Providers want a cash infusion to fight COVID-19. But payers say they’re doing plenty already
The American Hospital Association sent a letter last week to major national payers asking them to offer accelerated or interim payments. Medicare has already begun a similar initiative. America’s Health Insurance Plans (AHIP), the largest lobbying group for payers, stated that health plans are waiving cost-sharing for telehealth and treatments and that they’re easing administrative burdens and claims processing. Many have not waived pre-authorization and similar administrative roadblocks.
Ex-FDA chief says regulator needs to up pace on COVID-19 drugs
Former FDA chief Scott Gottlieb has called on regulators to allow COVID-19 drugs to take the same path as drugs for rare and deadly cancers. Gottlieb believes that the drugs must be available in the summer to restart the American economy and avoid a fall surge in COVID-19 cases. Gottlieb penned a piece for the Wall Street Journal in which he outlined how the FDA could use approaches including real-time reviews, which enable the regulatory evaluation of data from ongoing clinical trials, to cut the time it takes to get drugs against COVID-19 to patients.
Researchers harness new technology for rapid COVID-19 vaccine development
A spinoff of Massachusetts General Hospital, Voltron Therapeutics, has partnered with Hoth Therapeutics to create a joint venture called HaloVax.

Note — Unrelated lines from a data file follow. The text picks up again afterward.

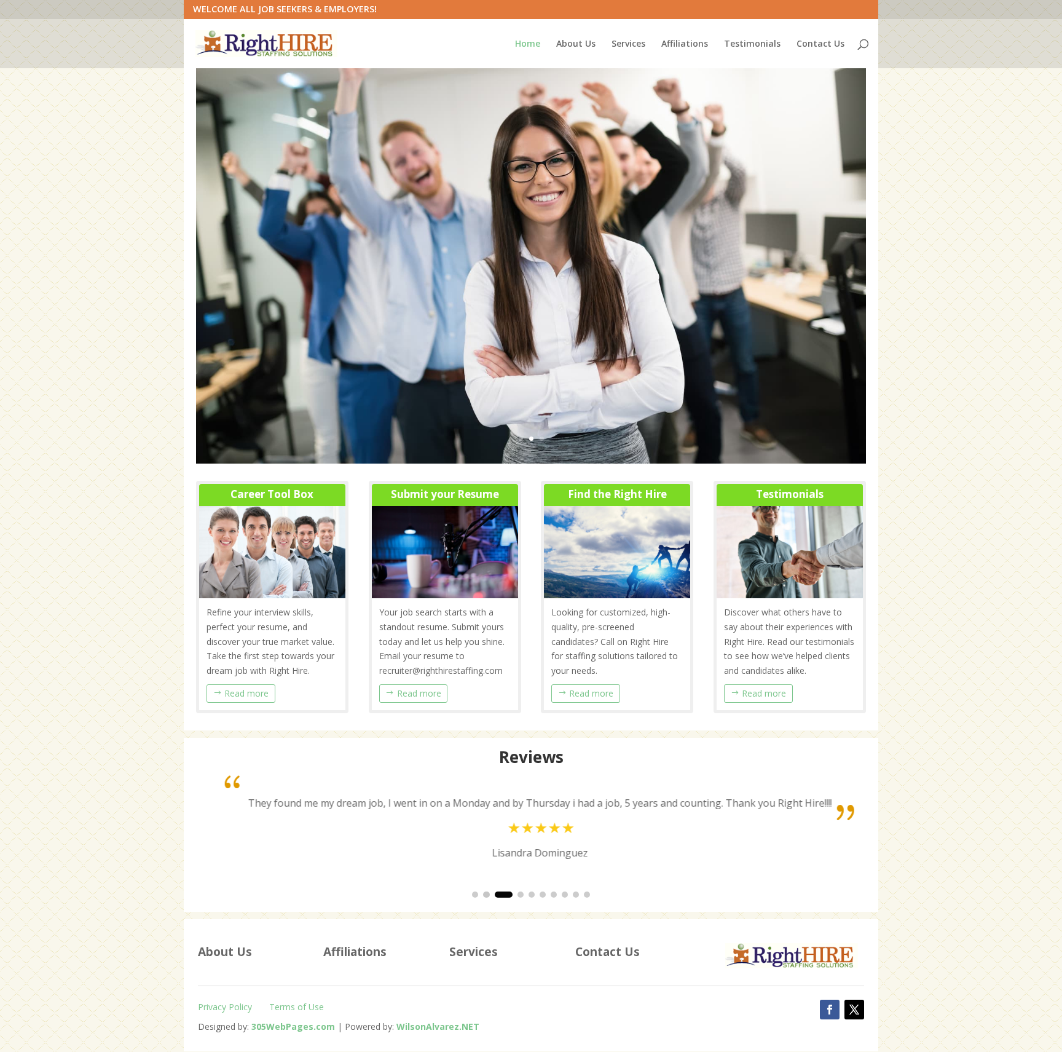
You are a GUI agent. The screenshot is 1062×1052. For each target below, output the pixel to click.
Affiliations (684, 44)
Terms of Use (296, 1007)
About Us (576, 44)
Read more (246, 693)
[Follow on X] (854, 1009)
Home (527, 44)
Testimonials (752, 44)
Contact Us (820, 44)
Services (628, 44)
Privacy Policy (225, 1007)
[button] (475, 895)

Their mission: to use a vaccine technology developed at MGH to find a possible COVID-19 vaccine. HaloVax is expected to begin animal trials on a potential vaccine in late April. The experimental COVID-19 vaccine uses a heat shock protein to activate the immune system, rather than one of the chemical adjuvants that are commonly employed by vaccine developers, the company said. The vaccine will also include a variable component that targets specific characteristics of COVID-19.
COVID-19 is bad news for new drug launches. Which will suffer most?

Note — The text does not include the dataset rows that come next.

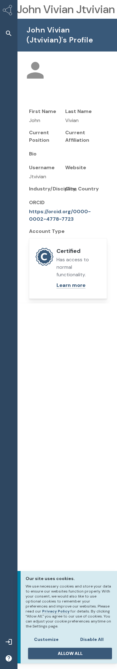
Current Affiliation (77, 136)
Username (42, 167)
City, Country (82, 188)
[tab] (67, 334)
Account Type (47, 231)
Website (75, 167)
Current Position (39, 136)
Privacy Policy (56, 611)
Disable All (92, 639)
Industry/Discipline (53, 188)
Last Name (78, 111)
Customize (46, 639)
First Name (42, 111)
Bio (33, 153)
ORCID (37, 202)
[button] (8, 33)
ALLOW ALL (70, 653)
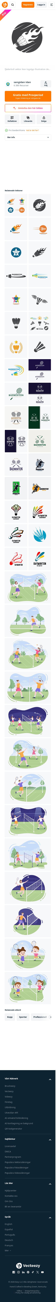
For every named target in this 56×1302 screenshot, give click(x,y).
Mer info (11, 135)
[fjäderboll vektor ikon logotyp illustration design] (16, 203)
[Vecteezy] (5, 5)
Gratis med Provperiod (28, 96)
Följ (45, 85)
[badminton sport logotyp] (16, 887)
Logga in (41, 4)
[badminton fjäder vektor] (16, 840)
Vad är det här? (32, 130)
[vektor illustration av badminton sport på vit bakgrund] (16, 910)
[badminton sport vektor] (16, 816)
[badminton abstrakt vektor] (16, 934)
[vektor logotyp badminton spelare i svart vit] (16, 745)
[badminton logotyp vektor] (16, 863)
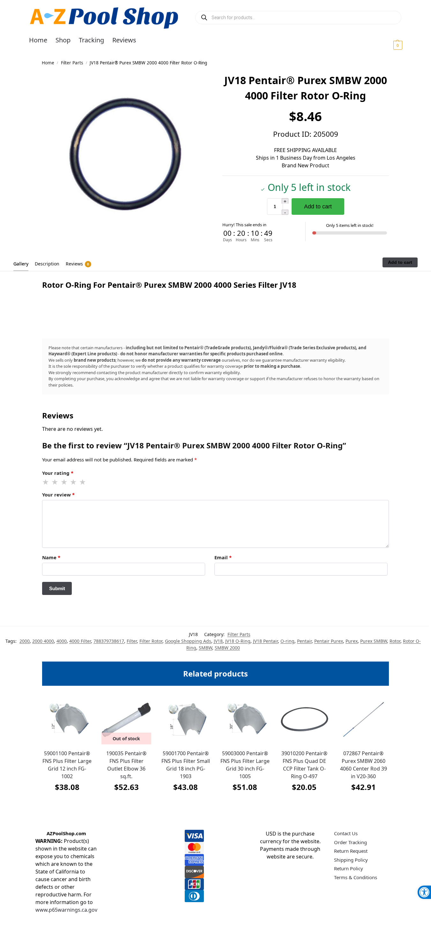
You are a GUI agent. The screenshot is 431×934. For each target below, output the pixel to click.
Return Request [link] (351, 851)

The COVID-19 pandemic has halted or slowed many clinical trials. Regulatory timelines for drugs nearing decisions have also been impacted, and in-person demonstrations of drugs, halted. Rollouts of new drugs by smaller companies are likely at the greatest risk, although both Bristol-Myers-Squibb and Novartis are also putting the brakes on two new MS drugs. Nearly all drug makers have been affected, either directly, as BioGen has by several key staff members contracting the virus, or by the stay-at-home and shutdown orders.
Humana is expediting claims processing and prior authorization during COVID-19 pandemic
Humana is expediting both prior authorization and claims processing during the COVID-19 pandemic to help get much-needed cash to providers. The company is also suspending prior authorization and referral requirements, instead requesting notification within 24 hours of inpatient (acute and post-acute) and outpatient care. This is applicable for all providers regardless of network affiliation for patient care related to COVID-19 and for in-network providers for patient care not directly related to COVID-19. Some exceptions will apply. These policies are applicable for covered plan benefits under individual and group Humana Medicare Advantage, Medicaid, and commercial employer-sponsored plans.